What is required. From the data below, set down exactly the lines between the one holding "Tweet (57, 361)" and the one holding "91 (546, 2455)", inclusive, and no others.

Input data.
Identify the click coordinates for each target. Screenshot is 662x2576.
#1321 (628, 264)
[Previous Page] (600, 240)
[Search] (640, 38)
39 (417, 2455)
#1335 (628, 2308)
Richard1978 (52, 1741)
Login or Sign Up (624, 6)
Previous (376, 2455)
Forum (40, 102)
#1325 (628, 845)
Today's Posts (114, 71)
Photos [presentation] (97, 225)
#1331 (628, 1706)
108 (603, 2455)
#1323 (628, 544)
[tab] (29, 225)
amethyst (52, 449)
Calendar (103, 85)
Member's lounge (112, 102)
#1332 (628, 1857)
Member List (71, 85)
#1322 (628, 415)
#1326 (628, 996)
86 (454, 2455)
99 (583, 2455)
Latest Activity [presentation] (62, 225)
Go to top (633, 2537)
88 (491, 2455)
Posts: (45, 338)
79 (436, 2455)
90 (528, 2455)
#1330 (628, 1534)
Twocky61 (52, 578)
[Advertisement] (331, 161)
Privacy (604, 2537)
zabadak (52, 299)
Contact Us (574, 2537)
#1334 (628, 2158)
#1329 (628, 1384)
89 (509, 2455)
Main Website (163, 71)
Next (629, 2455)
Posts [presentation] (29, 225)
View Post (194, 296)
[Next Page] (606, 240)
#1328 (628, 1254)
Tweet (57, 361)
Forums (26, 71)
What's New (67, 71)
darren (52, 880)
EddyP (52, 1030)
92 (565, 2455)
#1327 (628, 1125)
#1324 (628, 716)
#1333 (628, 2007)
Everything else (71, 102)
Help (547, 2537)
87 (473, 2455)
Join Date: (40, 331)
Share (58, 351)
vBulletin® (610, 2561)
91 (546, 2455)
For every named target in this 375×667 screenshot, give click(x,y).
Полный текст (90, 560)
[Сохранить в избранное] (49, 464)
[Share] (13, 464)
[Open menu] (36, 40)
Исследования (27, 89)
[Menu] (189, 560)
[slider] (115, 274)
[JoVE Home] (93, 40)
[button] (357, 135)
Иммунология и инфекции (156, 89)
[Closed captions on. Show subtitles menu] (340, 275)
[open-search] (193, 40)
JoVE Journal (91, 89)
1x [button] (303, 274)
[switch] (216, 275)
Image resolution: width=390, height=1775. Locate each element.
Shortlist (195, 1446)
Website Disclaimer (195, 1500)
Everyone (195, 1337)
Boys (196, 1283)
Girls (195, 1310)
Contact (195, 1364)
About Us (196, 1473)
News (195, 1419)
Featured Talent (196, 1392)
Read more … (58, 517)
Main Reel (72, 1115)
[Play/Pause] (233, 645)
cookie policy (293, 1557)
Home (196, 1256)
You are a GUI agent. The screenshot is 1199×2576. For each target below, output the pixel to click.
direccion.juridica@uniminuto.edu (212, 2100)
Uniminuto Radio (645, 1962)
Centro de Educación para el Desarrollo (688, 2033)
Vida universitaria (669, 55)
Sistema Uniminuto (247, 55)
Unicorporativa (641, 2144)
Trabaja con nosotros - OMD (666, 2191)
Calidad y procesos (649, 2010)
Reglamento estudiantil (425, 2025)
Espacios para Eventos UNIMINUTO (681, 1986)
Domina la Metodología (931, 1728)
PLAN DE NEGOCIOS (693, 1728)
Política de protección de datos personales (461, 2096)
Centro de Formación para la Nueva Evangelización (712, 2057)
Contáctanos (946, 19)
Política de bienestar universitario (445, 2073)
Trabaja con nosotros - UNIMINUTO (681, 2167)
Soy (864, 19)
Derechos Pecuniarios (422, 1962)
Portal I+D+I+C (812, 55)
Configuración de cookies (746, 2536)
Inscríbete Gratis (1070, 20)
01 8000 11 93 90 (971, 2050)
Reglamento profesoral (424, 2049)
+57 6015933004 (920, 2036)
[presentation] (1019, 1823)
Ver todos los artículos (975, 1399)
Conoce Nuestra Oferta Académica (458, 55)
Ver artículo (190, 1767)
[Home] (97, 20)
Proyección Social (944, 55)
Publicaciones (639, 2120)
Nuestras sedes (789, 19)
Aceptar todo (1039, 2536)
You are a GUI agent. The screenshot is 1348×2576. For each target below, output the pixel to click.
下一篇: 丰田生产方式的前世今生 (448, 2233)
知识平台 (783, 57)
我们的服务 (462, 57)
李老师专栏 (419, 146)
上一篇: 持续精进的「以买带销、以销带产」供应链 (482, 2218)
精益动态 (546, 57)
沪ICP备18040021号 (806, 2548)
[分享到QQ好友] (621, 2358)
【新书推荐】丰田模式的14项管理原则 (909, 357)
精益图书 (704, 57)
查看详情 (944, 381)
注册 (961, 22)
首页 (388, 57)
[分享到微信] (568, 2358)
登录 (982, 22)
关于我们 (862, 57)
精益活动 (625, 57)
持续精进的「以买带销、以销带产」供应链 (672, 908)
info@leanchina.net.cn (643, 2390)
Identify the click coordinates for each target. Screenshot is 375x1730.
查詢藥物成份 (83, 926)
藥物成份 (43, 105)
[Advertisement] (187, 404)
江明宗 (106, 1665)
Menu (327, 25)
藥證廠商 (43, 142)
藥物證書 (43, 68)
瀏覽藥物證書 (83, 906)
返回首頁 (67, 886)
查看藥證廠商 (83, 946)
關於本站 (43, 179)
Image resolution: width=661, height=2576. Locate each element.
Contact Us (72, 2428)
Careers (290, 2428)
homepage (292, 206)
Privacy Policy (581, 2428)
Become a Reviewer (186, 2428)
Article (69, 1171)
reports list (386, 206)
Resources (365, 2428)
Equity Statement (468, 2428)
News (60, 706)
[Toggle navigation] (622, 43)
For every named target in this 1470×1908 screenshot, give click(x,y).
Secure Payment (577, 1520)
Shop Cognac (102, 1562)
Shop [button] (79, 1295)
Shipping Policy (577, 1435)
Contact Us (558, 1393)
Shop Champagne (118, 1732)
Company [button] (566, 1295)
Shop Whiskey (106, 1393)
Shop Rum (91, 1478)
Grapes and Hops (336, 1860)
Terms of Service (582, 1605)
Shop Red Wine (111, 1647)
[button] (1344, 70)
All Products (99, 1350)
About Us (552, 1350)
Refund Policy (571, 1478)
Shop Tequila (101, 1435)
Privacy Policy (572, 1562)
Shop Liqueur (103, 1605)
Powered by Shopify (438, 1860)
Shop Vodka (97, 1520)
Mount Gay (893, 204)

Task answer.
Tweet (57, 361)
Forums (26, 71)
What's New (67, 71)
darren (52, 880)
EddyP (52, 1030)
92 (565, 2455)
#1327 (628, 1125)
#1324 (628, 716)
#1333 (628, 2007)
Everything else (71, 102)
Help (547, 2537)
87 (473, 2455)
Join Date: (40, 331)
Share (58, 351)
vBulletin® (610, 2561)
91 (546, 2455)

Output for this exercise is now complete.